Did you know that the 800-year-old shrine of Hazrat Nizamuddin Auliya in Chandni Chowk, New Delhi, was built by one of the strongest women in Indian history?

Jahanara Begum — a writer, poet, painter and the architect of Delhi’s famous Chandni Chowk — was a princess like no other and yet her story remains unheard of.

The eldest child of Emperor Shah Jahan and his favourite wife, Mumtaz Mahal, Jahanara was born in Ajmer in 1614.

Well-versed in statecraft, Jahanara was appointed as Begum Sahib (Princess of Princesses) by her doting parents.

As French traveller and physician François Bernier writes in his memoirs, Travels in the Mogul Empire, “Shah Jahan reposed unbounded confidence in his favourite child; she watched over his safety, and was so cautiously observant that no dish was permitted to appear upon the royal table which had not been prepared under her superintendence.”

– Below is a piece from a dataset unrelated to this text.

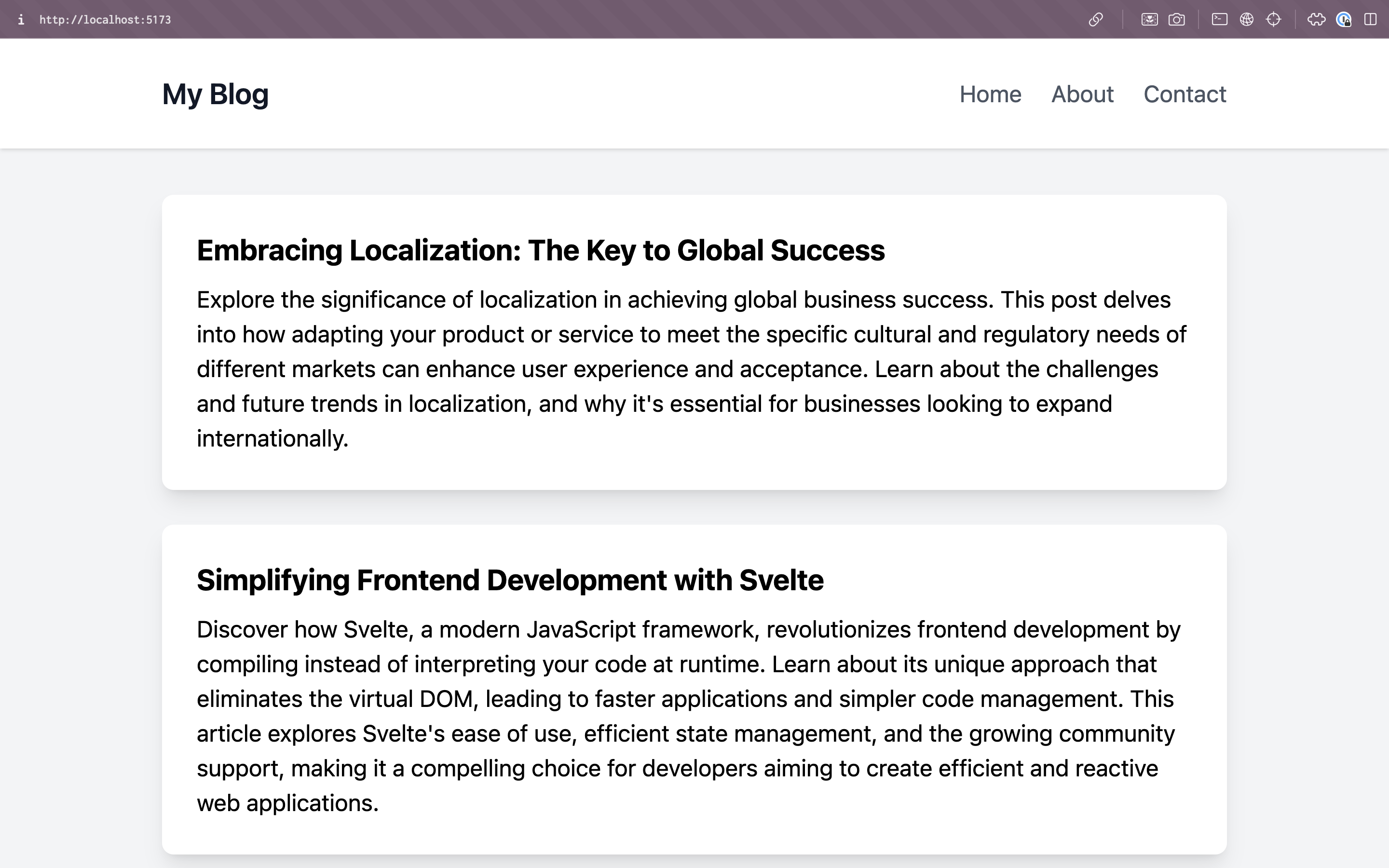
Task: Click the info icon beside the URL
Action: point(21,19)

She also wrote many books, including a biography of Ajmer’s Sufi saint, Khwaja Moinuddin Chishti, displaying her flair for prose.

Tragedy struck when her mother died and left Shah Jahan in deep mourning. She was made in charge of the Imperial Seal and titled Malika-e-Hindustan Padshah Begum — the First Lady of the Indian Empire — at the age of 17.

She became her father’s closest confidant and helped him come out of his mourning period.

Interestingly, Jahanara was also one of the few Mughal women who owned a ship and traded as an independent entity.

Faithful to her father, Jahanara set aside her lucrative trade and luxurious lifestyle to accompany him into imprisonment when Jahangir (Shah Jahan’s son) sent him into exile.

A constant presence beside Shah Jahan in his exile, she took care of him for eight years till he breathed his last in 1666.

She commissioned several architectural spectacles — mosques, inns and public gardens — across the Mughal Empire. But Old Delhi’s legendary bazaar, Chandni Chowk, which translates to ‘moonlit intersection’ is her finest work.

Jahanara passed away in 1681 at the age of 67. Unlike the giant mausoleums built for her parents, she rests in a simple marble tomb open to the sky, inscribed with her own couplet in Persian.